§ Task prompt
Only the lines from the one with "Instruction: Open more" through the last line of the data below are to be duplicated, exactly and without pictures.

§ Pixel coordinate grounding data
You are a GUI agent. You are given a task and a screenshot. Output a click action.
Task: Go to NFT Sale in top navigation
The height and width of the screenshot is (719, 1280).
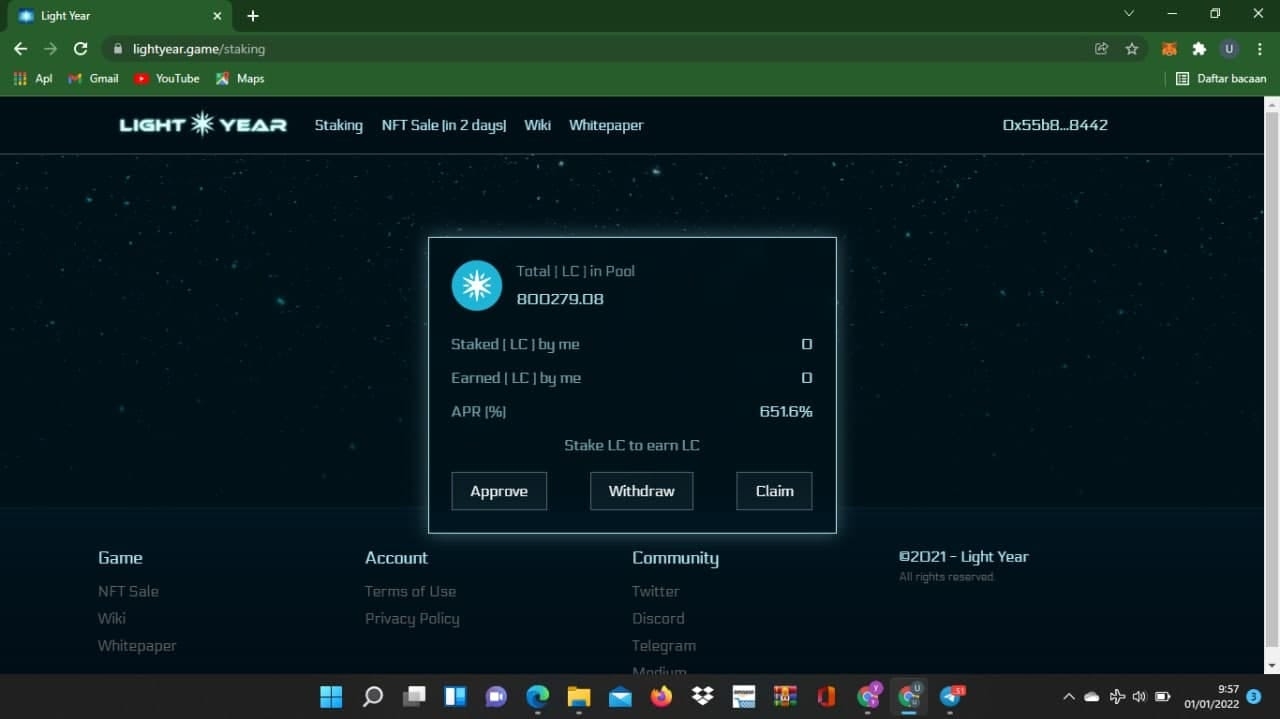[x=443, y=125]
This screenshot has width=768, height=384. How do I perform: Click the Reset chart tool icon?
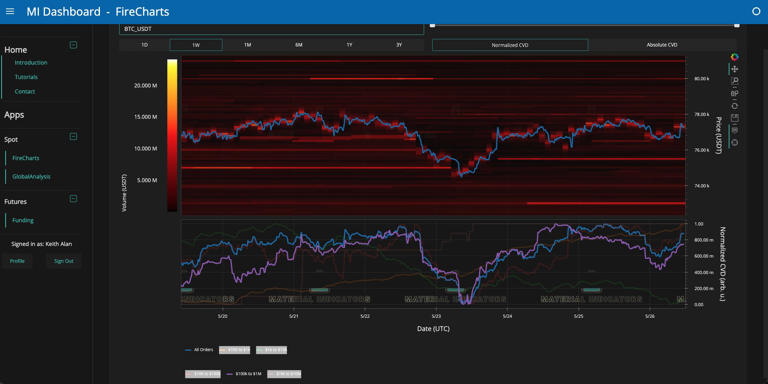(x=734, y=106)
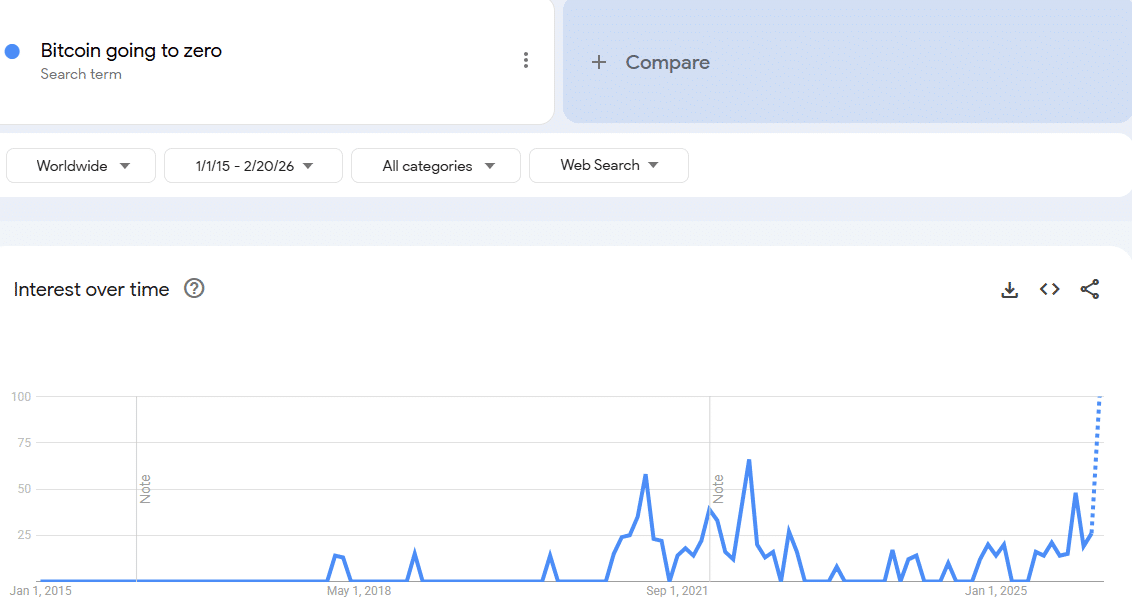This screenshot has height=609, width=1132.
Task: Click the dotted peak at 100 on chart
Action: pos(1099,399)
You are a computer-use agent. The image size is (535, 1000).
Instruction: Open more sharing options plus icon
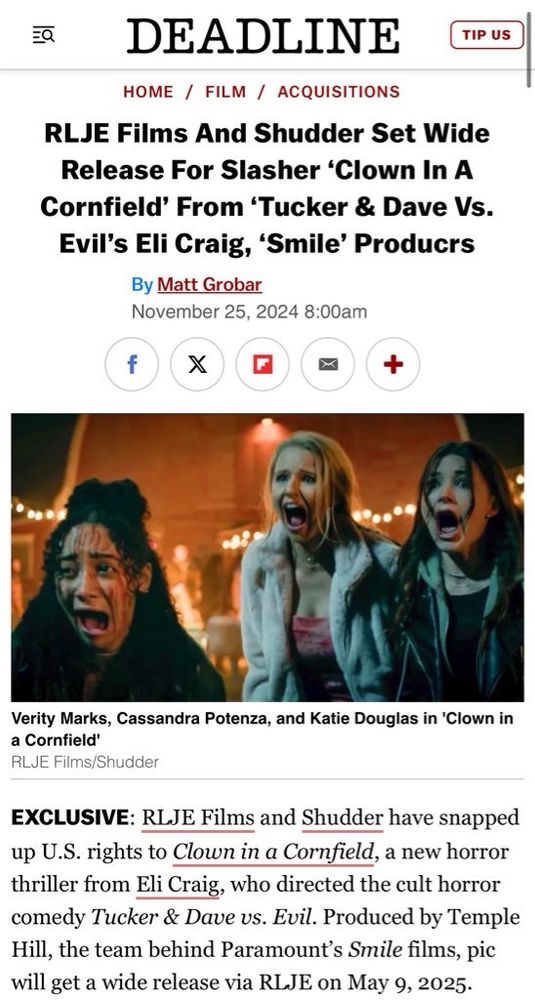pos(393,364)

§ Answer
Instruction: Open more sharing options plus icon
pos(393,364)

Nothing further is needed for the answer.